Bloodborne. Where do I even begin?
Bloodborne is part of the Souls Series, a series of video games developed by FromSoftware. Like its predecessors, Bloodborne is known for its challenging gameplay and merciless fights. Yet, despite being an action game, it does not shy away from a good story and amazing visuals. There’s so much to love about Bloodborne, from secret endings to engrossing side stories and characters. It’s a game that’ll take hours for you to complete, and you’ll enjoy every second of it.
Well, maybe not every second. A good chunk of those hours is likely spent on the one glaring issue with Bloodborne: blood vials.
Regarding most Souls games, the healing system is simple and user-friendly, considering the playstyle. It usually consists of the player having a set number of times to heal before dying or going to a safe spot to replenish. The player never truly runs out at any point as long as they can return to a safe point.
However, Bloodborne decided to take a different route with its healing system. Rather than have a replenishing healing item, the player must go out and collect blood vials. And what does that mean? Farming.
Farming for any item is tedious and obnoxious in any game. Rather than having the ability to continue through the game and story, the player is forced to pause and go through areas killing enemies to see if they drop vials or enough in-game currency to purchase them.

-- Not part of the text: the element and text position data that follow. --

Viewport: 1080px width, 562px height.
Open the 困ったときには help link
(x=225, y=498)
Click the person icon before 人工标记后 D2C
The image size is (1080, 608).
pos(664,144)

And if you encounter a particularly difficult boss and keep using up blood vials? Better hope you have enough stored up, or you’ll have to pause your boss fights to go farm for vials again!
Fight, farm, fight, farm. It’s an unnecessary and tedious game mechanic that drives many crazy when it comes to Bloodborne. Does the mechanic make sense storywise? Yes! It’s a fantastic way to integrate the story of healing blood into the gameplay, but that doesn’t make it any less annoying.
Players have tried many workarounds to this issue, finding easy-to-kill enemies that consistently drop vials or dungeons that offer large amounts of in-game currency to rack up vials quickly. But even though these are very helpful to players, that still doesn’t solve the issue of pausing the story to farm for a majority of the game.
Bloodborne is one of the best games from FromSoftware, with a fantastic story, characters, and world-building. But if there’s one thing preventing it from being a perfect game, it’s the blood vial system.